Es ging die Zeit mit rosenfarbnen Flügeln und in ihr das Geschick mit seinen dunkeln Schwingen.

Der Vorhang zwischen den Beiden war nun zerrissen und das Schicksal ging seine Wege. In wenigen Tagen war Brigitta die erklärte Braut des gefeierten Mannes, die Eltern beider Theile hatten eingewilligt. Es wurde nun ein freundlicher Umgang. Aus dem tiefen Herzen des bisher unbekannten Mädchens ging ein warmes Dasein hervor, Anfangs unscheinbar und unbedeutend, dann in reicher heiterer Entwicklung.
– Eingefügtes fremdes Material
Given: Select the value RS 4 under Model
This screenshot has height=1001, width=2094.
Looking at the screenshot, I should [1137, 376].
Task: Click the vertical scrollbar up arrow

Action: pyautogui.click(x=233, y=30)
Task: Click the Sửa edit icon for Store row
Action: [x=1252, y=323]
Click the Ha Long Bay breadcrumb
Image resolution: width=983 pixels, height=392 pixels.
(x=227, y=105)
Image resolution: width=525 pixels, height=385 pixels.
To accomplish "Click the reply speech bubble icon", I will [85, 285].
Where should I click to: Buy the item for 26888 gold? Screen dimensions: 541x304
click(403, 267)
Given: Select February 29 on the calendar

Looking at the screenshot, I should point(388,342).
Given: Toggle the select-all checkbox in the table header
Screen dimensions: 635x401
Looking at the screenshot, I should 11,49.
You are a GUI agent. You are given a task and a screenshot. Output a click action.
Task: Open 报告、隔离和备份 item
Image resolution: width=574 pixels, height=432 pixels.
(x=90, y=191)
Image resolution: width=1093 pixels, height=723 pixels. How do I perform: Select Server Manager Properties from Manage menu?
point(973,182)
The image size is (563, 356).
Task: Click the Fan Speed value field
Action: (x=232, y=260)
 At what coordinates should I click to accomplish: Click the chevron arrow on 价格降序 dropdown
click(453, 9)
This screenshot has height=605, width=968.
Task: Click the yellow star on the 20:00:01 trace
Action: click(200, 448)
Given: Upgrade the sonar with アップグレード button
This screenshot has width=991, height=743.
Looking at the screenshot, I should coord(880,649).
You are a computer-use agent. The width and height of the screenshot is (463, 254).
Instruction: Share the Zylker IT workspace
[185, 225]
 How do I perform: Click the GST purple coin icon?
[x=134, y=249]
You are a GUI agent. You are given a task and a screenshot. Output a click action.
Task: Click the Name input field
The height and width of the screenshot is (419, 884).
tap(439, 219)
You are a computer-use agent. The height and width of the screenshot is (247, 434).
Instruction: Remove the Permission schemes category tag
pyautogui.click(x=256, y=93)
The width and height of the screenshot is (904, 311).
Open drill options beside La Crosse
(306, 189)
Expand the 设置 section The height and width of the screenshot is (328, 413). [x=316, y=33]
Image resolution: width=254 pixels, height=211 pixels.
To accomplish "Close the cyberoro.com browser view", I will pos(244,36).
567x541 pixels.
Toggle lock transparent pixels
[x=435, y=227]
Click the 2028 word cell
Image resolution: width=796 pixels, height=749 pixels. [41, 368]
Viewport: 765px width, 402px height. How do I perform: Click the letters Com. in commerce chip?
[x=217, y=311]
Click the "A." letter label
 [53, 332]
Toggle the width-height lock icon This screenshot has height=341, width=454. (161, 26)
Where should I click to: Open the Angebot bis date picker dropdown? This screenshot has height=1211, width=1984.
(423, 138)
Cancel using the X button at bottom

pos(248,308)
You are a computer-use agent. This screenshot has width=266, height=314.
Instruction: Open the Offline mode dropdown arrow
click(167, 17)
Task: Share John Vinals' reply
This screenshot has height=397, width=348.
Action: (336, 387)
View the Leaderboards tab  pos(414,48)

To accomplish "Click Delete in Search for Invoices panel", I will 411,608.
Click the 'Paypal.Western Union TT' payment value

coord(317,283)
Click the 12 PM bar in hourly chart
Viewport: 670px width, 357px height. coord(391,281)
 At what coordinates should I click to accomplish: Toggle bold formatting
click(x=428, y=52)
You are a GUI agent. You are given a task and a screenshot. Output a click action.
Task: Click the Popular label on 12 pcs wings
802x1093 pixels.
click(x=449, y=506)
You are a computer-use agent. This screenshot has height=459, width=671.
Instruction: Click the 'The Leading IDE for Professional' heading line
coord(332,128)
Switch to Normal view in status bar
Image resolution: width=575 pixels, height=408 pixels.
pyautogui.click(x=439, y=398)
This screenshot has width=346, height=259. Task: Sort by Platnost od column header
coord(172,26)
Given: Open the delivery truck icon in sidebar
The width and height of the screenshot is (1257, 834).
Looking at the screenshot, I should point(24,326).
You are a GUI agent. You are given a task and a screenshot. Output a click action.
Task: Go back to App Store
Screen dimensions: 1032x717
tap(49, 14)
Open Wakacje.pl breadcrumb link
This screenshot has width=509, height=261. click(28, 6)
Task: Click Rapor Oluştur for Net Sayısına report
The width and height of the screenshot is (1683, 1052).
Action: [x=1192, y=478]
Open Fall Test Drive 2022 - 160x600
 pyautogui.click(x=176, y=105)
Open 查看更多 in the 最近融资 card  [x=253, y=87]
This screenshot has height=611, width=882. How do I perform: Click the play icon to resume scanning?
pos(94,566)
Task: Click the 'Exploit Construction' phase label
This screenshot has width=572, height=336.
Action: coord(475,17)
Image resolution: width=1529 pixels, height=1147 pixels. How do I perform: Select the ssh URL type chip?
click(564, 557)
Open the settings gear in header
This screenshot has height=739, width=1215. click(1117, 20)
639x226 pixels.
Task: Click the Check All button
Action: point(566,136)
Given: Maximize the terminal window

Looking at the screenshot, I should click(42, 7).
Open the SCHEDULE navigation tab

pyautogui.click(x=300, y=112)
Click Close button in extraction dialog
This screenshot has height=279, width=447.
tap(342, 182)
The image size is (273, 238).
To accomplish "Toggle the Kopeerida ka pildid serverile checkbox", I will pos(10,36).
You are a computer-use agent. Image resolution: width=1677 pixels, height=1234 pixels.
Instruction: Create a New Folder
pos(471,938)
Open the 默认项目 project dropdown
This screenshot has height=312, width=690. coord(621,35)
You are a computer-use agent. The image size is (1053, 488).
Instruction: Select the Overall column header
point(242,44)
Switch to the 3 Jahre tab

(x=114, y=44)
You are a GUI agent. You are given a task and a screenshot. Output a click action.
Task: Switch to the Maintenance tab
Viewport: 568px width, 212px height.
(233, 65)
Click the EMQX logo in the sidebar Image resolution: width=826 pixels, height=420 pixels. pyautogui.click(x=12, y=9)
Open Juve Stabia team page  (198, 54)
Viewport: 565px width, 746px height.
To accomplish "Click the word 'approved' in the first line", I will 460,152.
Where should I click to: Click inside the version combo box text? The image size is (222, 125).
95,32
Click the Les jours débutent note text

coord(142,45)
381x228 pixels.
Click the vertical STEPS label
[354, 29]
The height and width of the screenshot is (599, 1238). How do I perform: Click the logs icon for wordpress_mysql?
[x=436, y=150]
Der Instinkt, der den Mann an dieses Weib gezogen, hatte ihn nicht getäuscht. Sie war stark und keusch, wie kein anderes Weib. Weil sie ihr Herz nicht durch Liebesgedanken und Liebesbilder vor der Zeit entkräftet hatte, wehte der Odem eines ungeschwächten Lebens in seine Seele. Auch ihr Umgang war reizend. Weil sie stets allein gewesen war, hatte sie auch allein ihre Welt gebaut, und er wurde in ein neues, merkwürdiges, nur ihr angehörendes Reich eingeführt. Wie sich dann ihr Wesen vor ihm entfaltete, erkannte er zu allem Dem noch ihr inniges und heißes Lieben, das wie ein goldner Strom in vollen Ufern quoll, in vollen, aber auch in einsamen; denn wie das Herz der andern Menschen zwischen eine halbe Welt getheilt ist, war das ihre beisammen geblieben, und da es nur ein Einziger erkannt hatte, war es nun auch Eigenthum dieses Einzigen. Er lebte so in Freude und Gehobenheit die Tage des Brautstandes durch.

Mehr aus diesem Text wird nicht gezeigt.